WINTER 1944/45–MAY 1945

The year 1944 ended with the German Army still fighting on foreign soil trying desperately to gain the initiative and throw the Red Army back from its remorseless drive on the German frontier. But despite the skill and determination shown by the German soldiers in late 1944, most of them were aware that 1945 would be fateful – the year of decision.

In January 1945 along the Vistula Front hope dawned among some of the more fanatical commanders of the German Army. The strongest of the forces deployed along the Vistula against the Russians were in Army Group Centre. Its battle line ran more than 350 miles. However, each division that was placed on the front lines was perilously under strength and would not be able to contain a Russian attack for any appreciable length of time. On 13 January 1945 the Soviet offensive opened up and soldiers and Panzer crews from the 4th Panzer Army bore the brunt of the attack on the Vistula. Almost immediately the army was engulfed in a storm of fire.

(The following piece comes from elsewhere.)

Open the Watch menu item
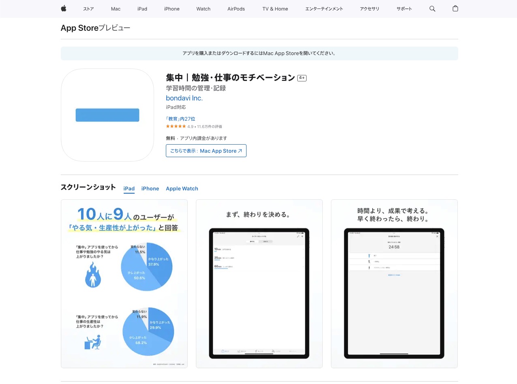517x384 pixels. pos(203,9)
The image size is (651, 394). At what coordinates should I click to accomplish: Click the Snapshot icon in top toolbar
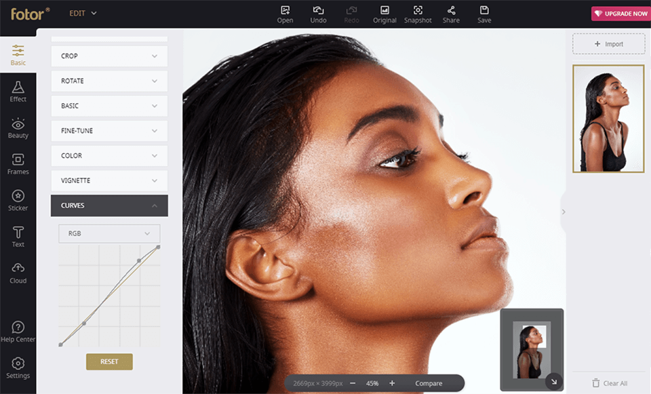418,14
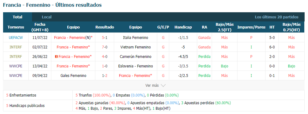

Across the snow-covered terrain Red Army troops and massive numbers of armoured vehicles flooded the battlefield. By the end of the first day the battle had ripped open a breach more than twenty miles wide in the Vistula Front. The 4th Panzer Army was virtually annihilated. Small groups of German soldiers tried frantically to fight their way westwards through the flood of Red infantry and tanks.

As the whole German military campaign in the east began collapsing it was proposed that all German forces located between the Oder and Vistula rivers be amalgamated into a new army group named ‘Army Group Vistula’. SS Reichsführer Heinrich Himmler was to command the new army group. German soldiers together with elite formations of the Waffen-SS were supposed to prevent the Soviets from breaking through. However, the once mighty German Army was now suffering from an unmistakable lack of provisions. By January 1945, the problems had become so critical that even children and old men were being thrown into what was now being called the last bastion of defence for the Reich. In Army Group Vistula the German Army could no longer function properly.

There was no contact between units on the battlefield, battalions were out of touch with their companies, and regiments had no link with their divisions. Successive blows by the Red Army began to tear apart Himmler’s Army Group and send scattered German formations reeling back westward towards the Oder or north-westwards into Pomerania. As the whole front began withdrawing both the 9th Army and 2nd Army’s right wings lost contact with each other. In a drastic measure to restore the disintegrating situation General Weiss, commanding the 2nd Army, tried to stabilise the front on the Vistula between the town of Thorn and Graudenz. But still Soviet forces were overwhelming many German positions and pushing back Hitler’s exhausted forces.

Despite the best efforts of the German Army to bolster its dwindling ranks on the Eastern Front, nothing could now mask the fact that they were dwarfed by the superiority of the Red Army. It was estimated that the Russians had some six million men along a front which stretched from the Adriatic to the Baltic. To the German soldiers facing the Russians, the outcome was almost certain death. They were well aware that what they had done in Russia and the occupied territories had caused the Red Army to exact a terrible revenge.

As the Nazi empire was sheared off piece by piece, Dr Josef Goebbels, the Reich’s propaganda chief, begun to switch from terror-mongering to reassuring the population that victory was just around the corner. However, in an atmosphere of near panic, stirred up by refugees and their stories of Russian atrocities, there was little to console them. Many stories had already reached the German front lines as to how the Red Army had raped and murdered women. The widespread panic among the civilians was causing the German command many problems, especially with supply and troop movements. In some areas the roads had become so congested with civilians and soldiers that many miles were brought to a complete standstill.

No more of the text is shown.